Directive –
Write a continuation of the parliamentary exchange on false self-employment below, starting after its last sentence.

Supplied text –

I wholeheartedly agree with the Senator that there is no such thing as an acceptable number of people who are falsely self-employed. I specifically referred to that in my opening statement by saying that regardless of what the figures are showing us, we are going after this. It is important. I am not sure I fully agree with the Senator that the code of practice is not fit for purpose. We are updating it to make sure it is as modern and as up-to-date as possible in reflecting the case law that has emerged since it was last done in 2007, and to ensure that it incorporates significant advances that have been made through that case law in the intervening dozen or so years. For instance, mutuality of obligation has become the critical determining factor as a result of that case law. Consequently, the new guidance will reflect that largely.

That should actually be inserted into our primary law. That is my view. We may differ on that and we will have that debate on the floor of the Seanad or the Dáil when the proposed legislation is presented.

The Senator should give Mr. Duggan the opportunity to conclude.

Mr. Tim Duggan

Indeed, but it will set out very clearly for employers and employees how this is a key, critical issue and they have to pay attention to it. When that new guidance is put on a statutory footing, it will be done on the basis that deciding officers will have to have regard to it. It will be very clear to all employers and employees that when deciding officers in the scope section are examining cases that are referred to them, they will be doing it in the context of that guidance and consequently to ignore that guidance and what is specifically sets out would not be prudent. The Senator is right that there is a difficulty about defining an employee when somebody is categorised as self-employed. We are currently teasing through precisely how we will frame that anti-victimisation legislation with the Office of the Attorney General. It will have to incorporate something around when an individual or a worker is engaged with the scope section in seeking a determination of their status. That is still being worked out. Once we have it worked out it will be obvious how we think we can address that specific issue. It is not easy, I accept that, but we are definitively going to try to do that.

Listing –
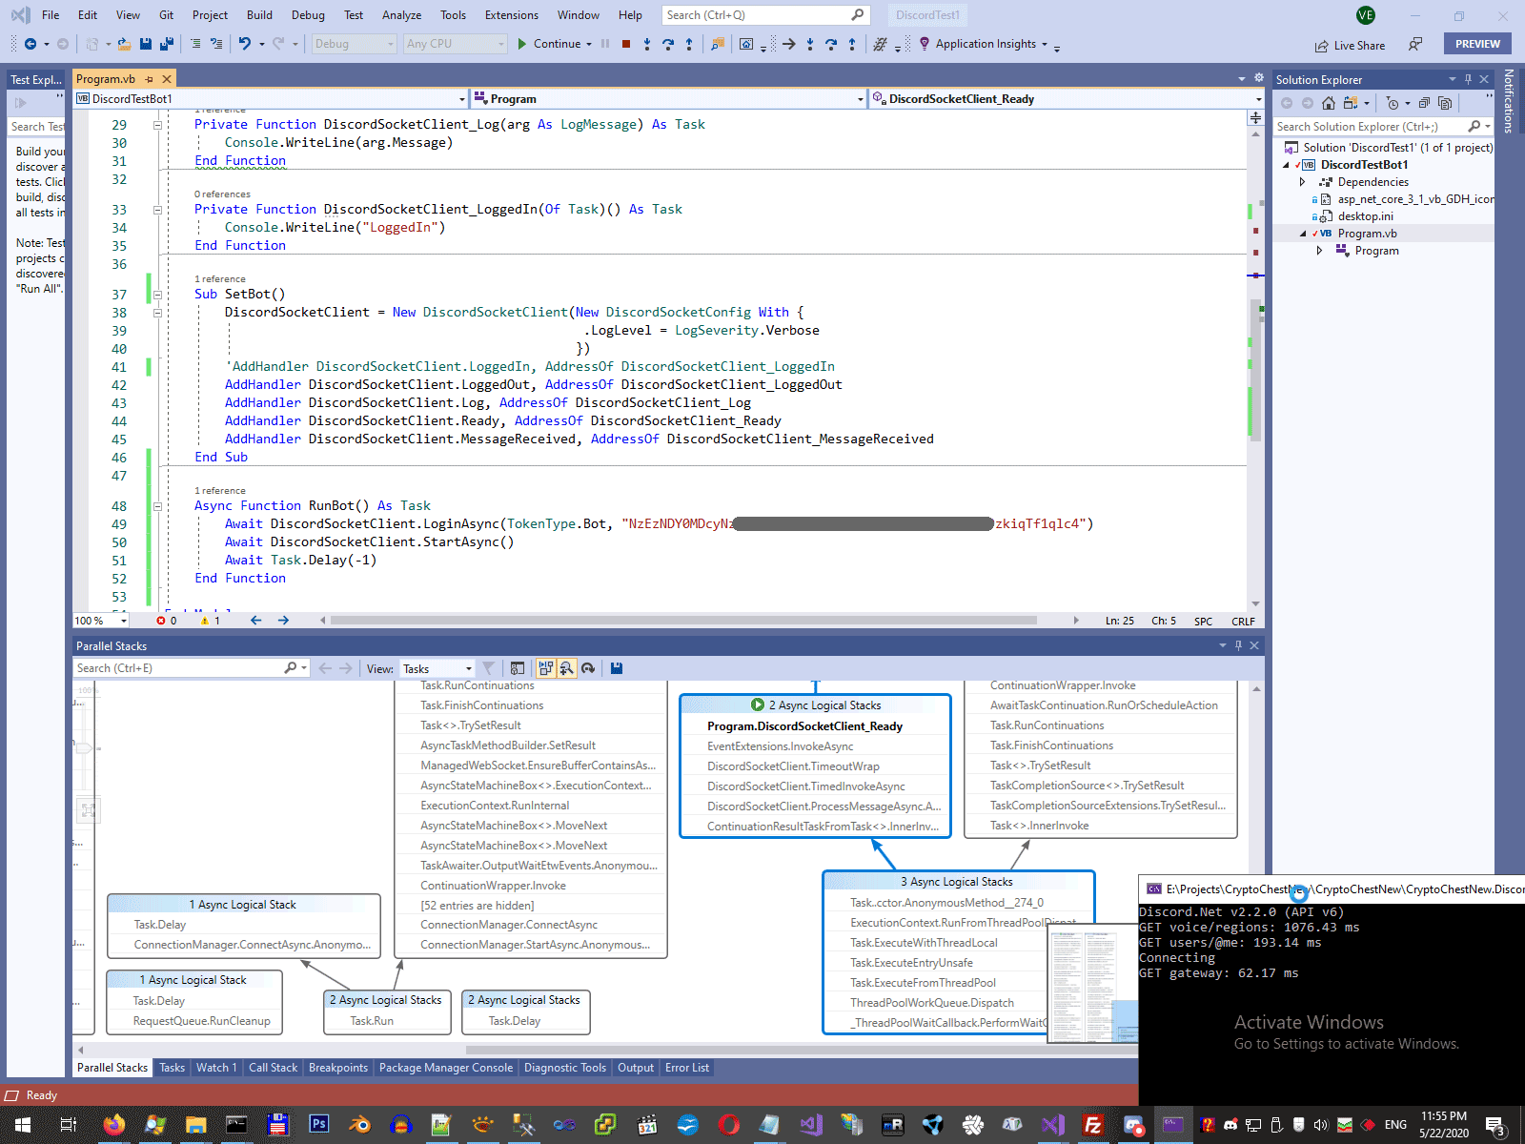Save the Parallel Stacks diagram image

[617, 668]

* * *

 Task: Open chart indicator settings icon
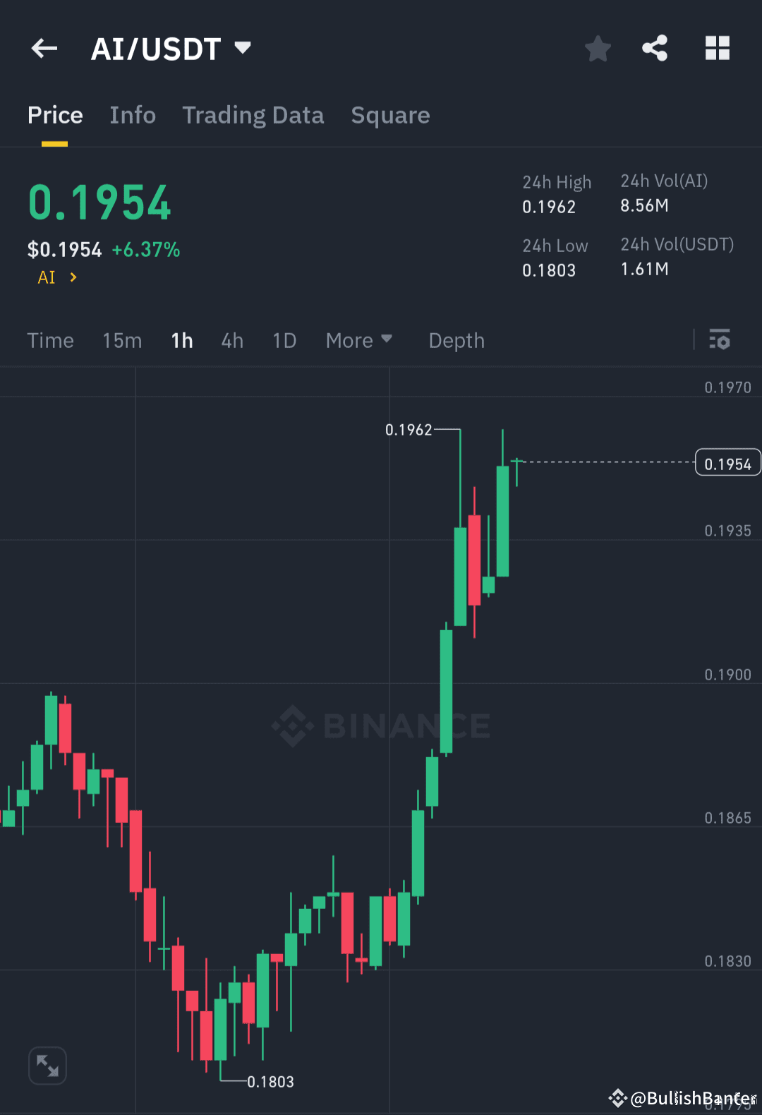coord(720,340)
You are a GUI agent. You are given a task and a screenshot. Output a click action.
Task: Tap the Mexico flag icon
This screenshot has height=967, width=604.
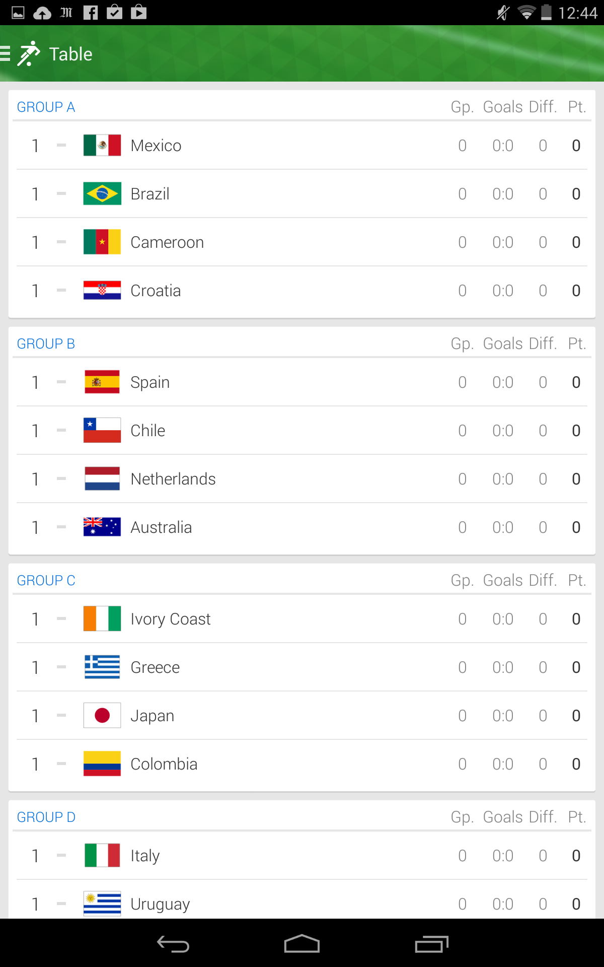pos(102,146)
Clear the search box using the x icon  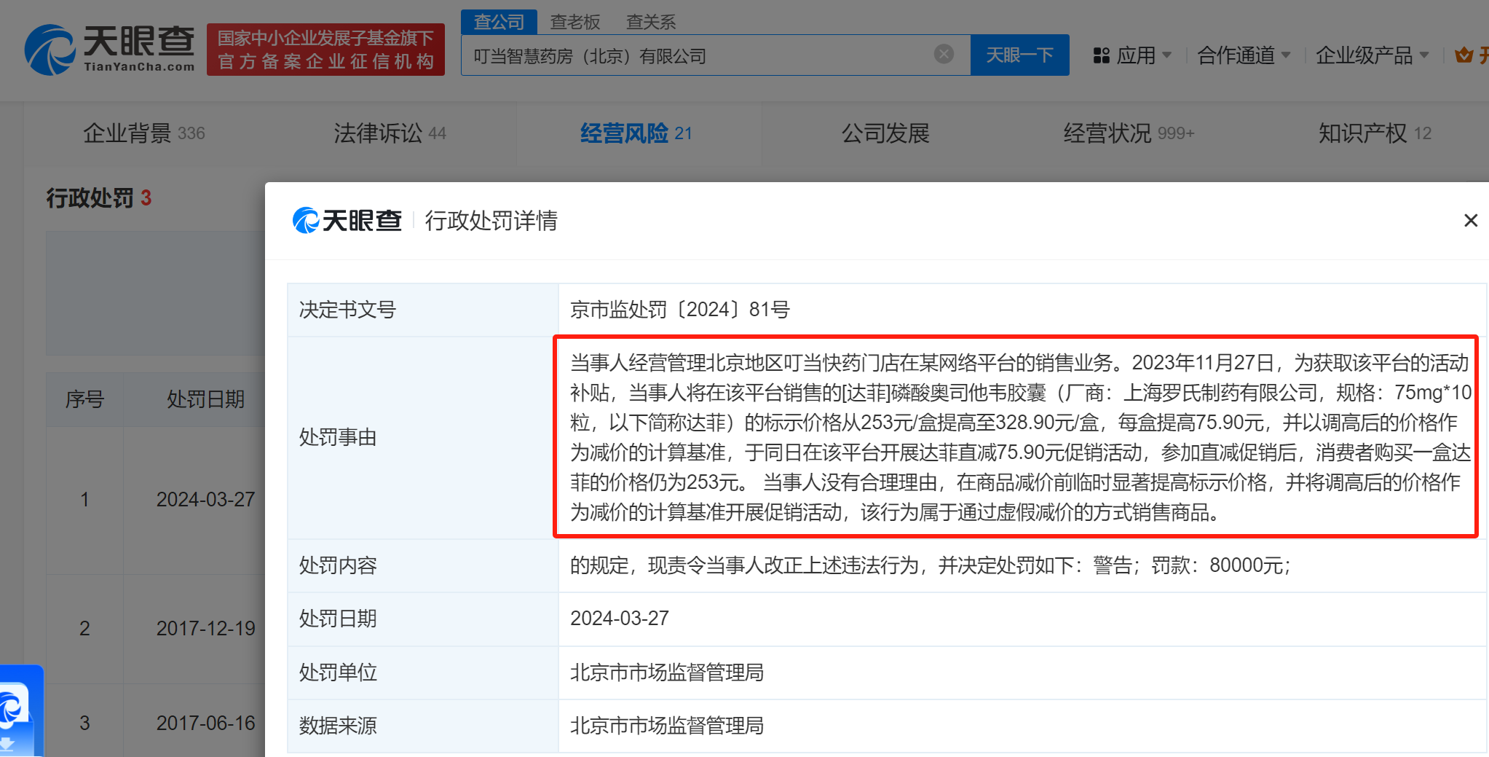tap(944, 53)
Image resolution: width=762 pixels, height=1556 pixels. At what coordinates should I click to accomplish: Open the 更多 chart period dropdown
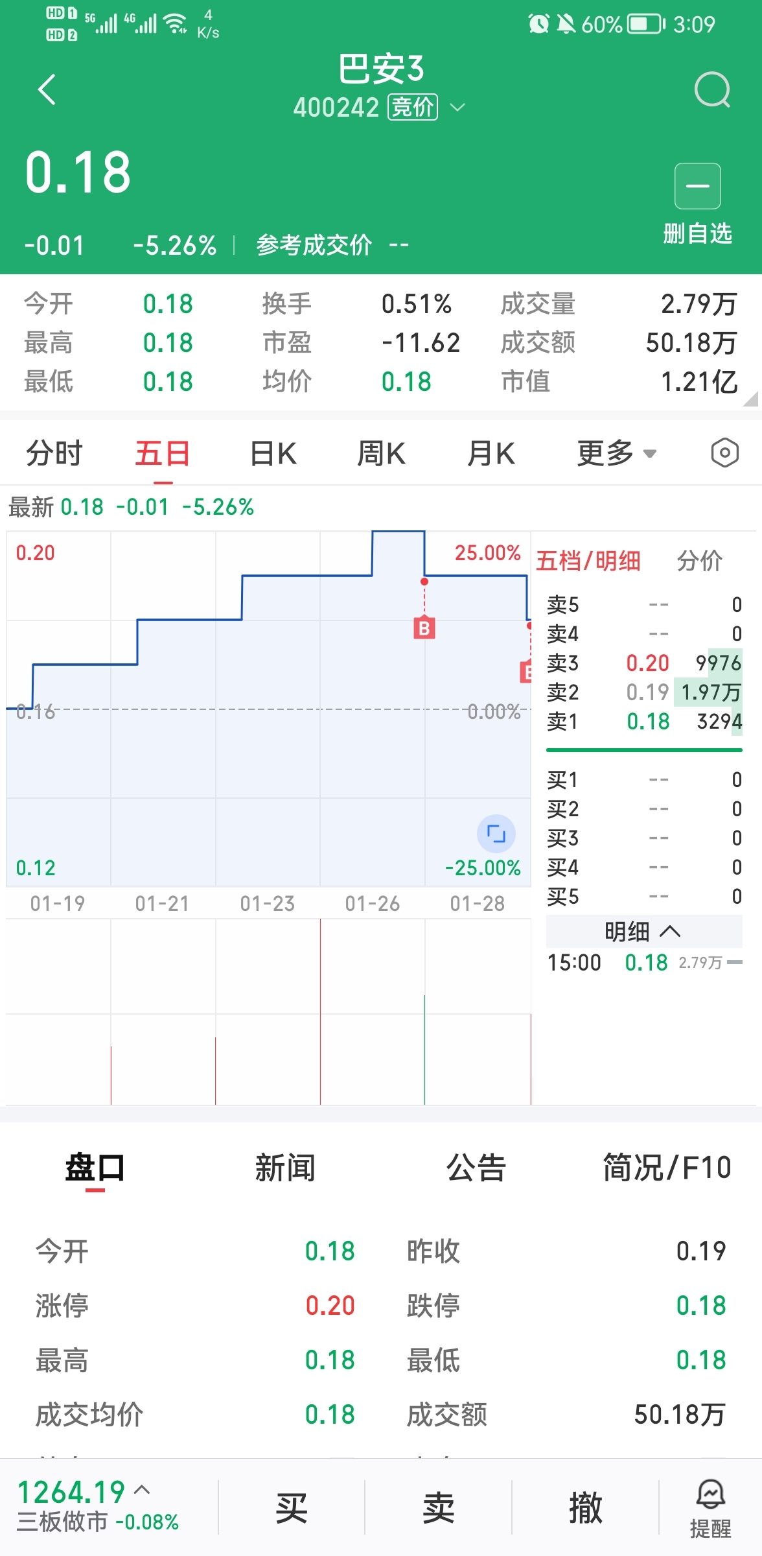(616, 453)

* * *

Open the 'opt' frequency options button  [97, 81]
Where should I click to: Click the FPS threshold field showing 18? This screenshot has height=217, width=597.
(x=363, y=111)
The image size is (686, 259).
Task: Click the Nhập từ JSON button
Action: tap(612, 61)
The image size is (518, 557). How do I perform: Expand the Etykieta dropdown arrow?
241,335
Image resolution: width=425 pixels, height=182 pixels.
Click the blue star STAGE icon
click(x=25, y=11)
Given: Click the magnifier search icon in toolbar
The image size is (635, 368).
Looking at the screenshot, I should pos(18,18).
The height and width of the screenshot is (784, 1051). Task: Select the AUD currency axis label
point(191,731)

Result of this exercise –
I would like to pick up on a few of the discussion points. I would have a small disagreement with Senator Nash. The Department has not actually been consistent because we do have that statement of 2000 from the Secretary General at the time. I am interested to hear about the change in policy that Mr. Duggan is telling us came about in 2001. The fact is that we have extensive correspondence from the then Secretary General in which it is very clear that they are using test cases. He refers to them as test cases. He sets in place three specific measures, namely, providing one's own vehicle and equipment, responsibility for all expenses, and payment made on the basis of rate per job plus mileage allowance. It is a very specific group ruling. Mr. Duggan is telling us that in 2001, a different approach came into place. I am curious about what was done in terms of redressing the concerns of those who had been impacted.

Many of the cases and concerns we have been discussing go back into the 1990s. While we were offered figures from 2018 and 2019, it would be very useful if we could get figures going back as far as possible. This is not recently arising. In 2018 and 2019 there was already considerable public scrutiny on the area. We have in 2001 this change in policy where these new guidelines came in. I would be interested in what happened in terms of redressing concerns around the inappropriate use of test cases in the years prior to that. I am also seeing a kind of contradiction in the presentations. We have had this very heartfelt reassurance that every case is looked at individually and so on but Ms Gordon also said:

There is no legislative provision which provides for appeals officers to make decisions on [...] groups or classes of workers who are engaged or operate on the same terms and conditions. However, it is also the case that the legislation does not preclude such an approach.

My understanding is that the legislation does preclude such an approach. We have the Denny case and other cases. We have been hearing that every case is dealt with individually. I am just curious about the contradiction within Ms Gordon's own presentation where she suggests the legislation would allow the office to look at the employment status of groups or classes of workers. I note that she mentioned that during her time as chief appeals officer in 2015, the classification of a worker as an employee or self-employed has not been the approach adopted. However, as I know and as Ms Gordon mentioned, an appeals officer proposed this approach.

Ms Gordon is referring to the 2016 case where a group case was proposed by an appeals officer. It has quite recently been the practice. I understand that in that case the employees objected.

Time, Senator.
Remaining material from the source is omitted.